> _RECORDED INFORMATION_:
Start of Block

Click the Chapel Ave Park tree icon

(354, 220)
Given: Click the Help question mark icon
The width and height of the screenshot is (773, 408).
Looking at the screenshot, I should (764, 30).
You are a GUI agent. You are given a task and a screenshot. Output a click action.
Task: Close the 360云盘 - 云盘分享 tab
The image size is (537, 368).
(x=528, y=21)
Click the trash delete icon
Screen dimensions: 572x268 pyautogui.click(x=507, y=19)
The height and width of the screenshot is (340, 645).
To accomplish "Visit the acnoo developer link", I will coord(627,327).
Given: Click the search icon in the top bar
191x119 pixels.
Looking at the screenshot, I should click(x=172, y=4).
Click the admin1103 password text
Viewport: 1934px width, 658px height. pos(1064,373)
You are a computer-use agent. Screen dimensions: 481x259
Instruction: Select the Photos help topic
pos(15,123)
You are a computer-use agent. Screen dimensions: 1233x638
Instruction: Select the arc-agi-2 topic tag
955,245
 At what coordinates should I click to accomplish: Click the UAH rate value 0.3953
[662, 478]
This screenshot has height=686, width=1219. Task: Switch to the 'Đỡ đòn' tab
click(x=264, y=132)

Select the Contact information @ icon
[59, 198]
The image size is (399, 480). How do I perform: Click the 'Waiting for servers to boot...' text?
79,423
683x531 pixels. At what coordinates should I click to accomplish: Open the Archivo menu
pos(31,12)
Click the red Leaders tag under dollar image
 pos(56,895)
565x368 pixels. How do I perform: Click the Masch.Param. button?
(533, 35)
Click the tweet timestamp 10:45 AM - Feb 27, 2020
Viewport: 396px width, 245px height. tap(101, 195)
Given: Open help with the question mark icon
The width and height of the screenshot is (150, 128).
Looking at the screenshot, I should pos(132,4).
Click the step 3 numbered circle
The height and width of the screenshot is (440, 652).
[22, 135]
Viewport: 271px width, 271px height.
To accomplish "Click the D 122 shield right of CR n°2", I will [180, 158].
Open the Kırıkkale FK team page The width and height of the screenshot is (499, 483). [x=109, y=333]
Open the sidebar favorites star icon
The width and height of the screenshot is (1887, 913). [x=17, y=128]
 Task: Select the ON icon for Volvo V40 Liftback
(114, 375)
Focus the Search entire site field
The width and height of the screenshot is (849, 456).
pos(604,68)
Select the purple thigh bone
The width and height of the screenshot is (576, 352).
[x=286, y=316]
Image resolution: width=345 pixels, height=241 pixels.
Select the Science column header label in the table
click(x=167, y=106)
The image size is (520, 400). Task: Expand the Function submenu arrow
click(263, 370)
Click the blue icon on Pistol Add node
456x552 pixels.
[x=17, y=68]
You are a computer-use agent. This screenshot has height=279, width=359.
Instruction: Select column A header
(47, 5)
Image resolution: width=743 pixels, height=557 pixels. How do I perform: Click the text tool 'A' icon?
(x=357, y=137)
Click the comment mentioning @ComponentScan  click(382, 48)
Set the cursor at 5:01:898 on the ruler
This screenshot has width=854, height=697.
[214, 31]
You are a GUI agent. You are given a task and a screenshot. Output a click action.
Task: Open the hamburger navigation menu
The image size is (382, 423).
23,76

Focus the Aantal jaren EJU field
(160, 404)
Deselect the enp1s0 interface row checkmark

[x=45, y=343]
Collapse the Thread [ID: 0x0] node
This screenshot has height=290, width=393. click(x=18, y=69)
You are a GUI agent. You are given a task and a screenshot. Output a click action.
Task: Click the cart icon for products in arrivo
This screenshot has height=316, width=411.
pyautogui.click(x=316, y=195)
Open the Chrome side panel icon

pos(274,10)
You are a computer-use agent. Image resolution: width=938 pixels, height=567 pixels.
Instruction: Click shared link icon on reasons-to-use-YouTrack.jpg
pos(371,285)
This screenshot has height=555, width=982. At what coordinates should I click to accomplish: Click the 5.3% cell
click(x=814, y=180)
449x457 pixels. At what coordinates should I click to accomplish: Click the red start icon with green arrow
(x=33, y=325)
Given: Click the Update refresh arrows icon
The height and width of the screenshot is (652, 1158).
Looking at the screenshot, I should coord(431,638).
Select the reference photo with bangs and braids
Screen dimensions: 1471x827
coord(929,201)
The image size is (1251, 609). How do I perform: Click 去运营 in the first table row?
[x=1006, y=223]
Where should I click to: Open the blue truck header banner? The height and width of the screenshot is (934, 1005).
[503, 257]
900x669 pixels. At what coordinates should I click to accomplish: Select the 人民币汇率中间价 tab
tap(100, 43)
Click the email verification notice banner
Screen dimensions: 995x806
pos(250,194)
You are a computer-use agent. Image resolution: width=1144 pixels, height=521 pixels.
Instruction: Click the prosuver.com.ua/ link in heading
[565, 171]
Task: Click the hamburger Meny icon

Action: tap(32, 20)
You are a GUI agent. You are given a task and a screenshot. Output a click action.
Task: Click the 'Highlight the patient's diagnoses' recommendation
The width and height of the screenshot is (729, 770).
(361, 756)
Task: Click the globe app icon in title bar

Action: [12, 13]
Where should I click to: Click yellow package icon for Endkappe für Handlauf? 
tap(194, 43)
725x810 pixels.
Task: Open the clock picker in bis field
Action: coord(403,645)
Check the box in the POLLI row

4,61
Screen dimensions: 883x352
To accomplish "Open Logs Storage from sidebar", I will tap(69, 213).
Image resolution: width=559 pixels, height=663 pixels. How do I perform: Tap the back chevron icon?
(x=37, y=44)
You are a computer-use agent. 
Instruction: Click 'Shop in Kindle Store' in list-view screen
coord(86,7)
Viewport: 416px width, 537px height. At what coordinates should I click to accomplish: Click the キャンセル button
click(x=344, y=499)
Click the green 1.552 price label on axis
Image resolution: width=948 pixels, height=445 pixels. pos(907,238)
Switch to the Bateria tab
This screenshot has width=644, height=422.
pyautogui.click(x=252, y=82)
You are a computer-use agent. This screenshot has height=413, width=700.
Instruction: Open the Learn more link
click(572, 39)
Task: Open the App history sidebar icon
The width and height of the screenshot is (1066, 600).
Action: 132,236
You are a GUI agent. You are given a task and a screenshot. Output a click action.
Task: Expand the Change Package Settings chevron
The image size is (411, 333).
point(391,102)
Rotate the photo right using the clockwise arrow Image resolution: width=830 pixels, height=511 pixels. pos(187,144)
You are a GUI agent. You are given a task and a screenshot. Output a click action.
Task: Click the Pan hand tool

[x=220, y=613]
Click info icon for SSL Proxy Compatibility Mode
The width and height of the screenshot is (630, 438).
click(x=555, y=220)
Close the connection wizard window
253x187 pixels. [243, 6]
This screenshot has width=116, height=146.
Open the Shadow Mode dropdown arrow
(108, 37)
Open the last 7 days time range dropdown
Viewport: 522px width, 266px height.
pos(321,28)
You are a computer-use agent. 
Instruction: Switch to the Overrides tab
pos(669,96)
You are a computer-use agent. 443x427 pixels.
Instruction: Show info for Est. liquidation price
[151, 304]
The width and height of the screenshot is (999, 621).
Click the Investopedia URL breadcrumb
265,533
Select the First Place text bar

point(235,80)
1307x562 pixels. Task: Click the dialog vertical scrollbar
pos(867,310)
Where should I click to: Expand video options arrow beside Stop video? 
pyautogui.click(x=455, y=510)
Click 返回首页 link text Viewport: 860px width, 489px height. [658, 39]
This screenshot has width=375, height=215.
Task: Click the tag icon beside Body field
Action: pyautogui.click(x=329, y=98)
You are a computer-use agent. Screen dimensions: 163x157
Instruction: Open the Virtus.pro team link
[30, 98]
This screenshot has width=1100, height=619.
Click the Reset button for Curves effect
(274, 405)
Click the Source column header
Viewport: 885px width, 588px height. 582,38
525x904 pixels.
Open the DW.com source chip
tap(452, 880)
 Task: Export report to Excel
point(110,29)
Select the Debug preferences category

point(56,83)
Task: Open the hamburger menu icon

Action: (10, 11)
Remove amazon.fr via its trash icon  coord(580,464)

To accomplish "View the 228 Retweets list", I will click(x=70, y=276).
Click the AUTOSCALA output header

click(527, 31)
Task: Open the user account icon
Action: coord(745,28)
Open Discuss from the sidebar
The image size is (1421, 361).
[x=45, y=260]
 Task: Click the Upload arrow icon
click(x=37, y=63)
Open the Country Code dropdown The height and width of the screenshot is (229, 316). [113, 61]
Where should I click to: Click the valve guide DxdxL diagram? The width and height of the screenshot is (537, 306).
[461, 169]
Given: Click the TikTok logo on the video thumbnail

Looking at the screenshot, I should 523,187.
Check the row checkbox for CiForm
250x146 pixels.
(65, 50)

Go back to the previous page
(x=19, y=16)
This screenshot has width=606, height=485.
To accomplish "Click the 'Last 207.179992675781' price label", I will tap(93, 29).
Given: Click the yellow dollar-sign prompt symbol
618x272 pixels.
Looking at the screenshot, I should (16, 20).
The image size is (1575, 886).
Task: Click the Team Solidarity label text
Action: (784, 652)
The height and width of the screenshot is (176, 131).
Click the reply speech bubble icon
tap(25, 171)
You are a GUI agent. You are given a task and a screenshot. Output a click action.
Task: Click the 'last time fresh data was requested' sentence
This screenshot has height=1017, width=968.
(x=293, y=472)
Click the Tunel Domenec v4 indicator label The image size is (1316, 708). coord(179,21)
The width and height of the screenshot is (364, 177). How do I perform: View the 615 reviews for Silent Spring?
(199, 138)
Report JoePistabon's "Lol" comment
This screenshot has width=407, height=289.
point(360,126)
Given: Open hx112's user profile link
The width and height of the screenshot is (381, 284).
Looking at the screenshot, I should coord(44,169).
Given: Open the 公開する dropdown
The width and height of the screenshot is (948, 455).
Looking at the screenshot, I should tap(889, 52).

End of Block

> _PROBLEM DETAILS_: Only certain lines are wanted. Please return exactly those from the top of the data through the line with "Given: Click the search icon in the top bar".

> _TASK RESPONSE_:
Click the Chapel Ave Park tree icon

(354, 220)
Given: Click the Help question mark icon
The width and height of the screenshot is (773, 408).
Looking at the screenshot, I should (764, 30).
You are a GUI agent. You are given a task and a screenshot. Output a click action.
Task: Close the 360云盘 - 云盘分享 tab
The image size is (537, 368).
(x=528, y=21)
Click the trash delete icon
Screen dimensions: 572x268 pyautogui.click(x=507, y=19)
The height and width of the screenshot is (340, 645).
To accomplish "Visit the acnoo developer link", I will coord(627,327).
Given: Click the search icon in the top bar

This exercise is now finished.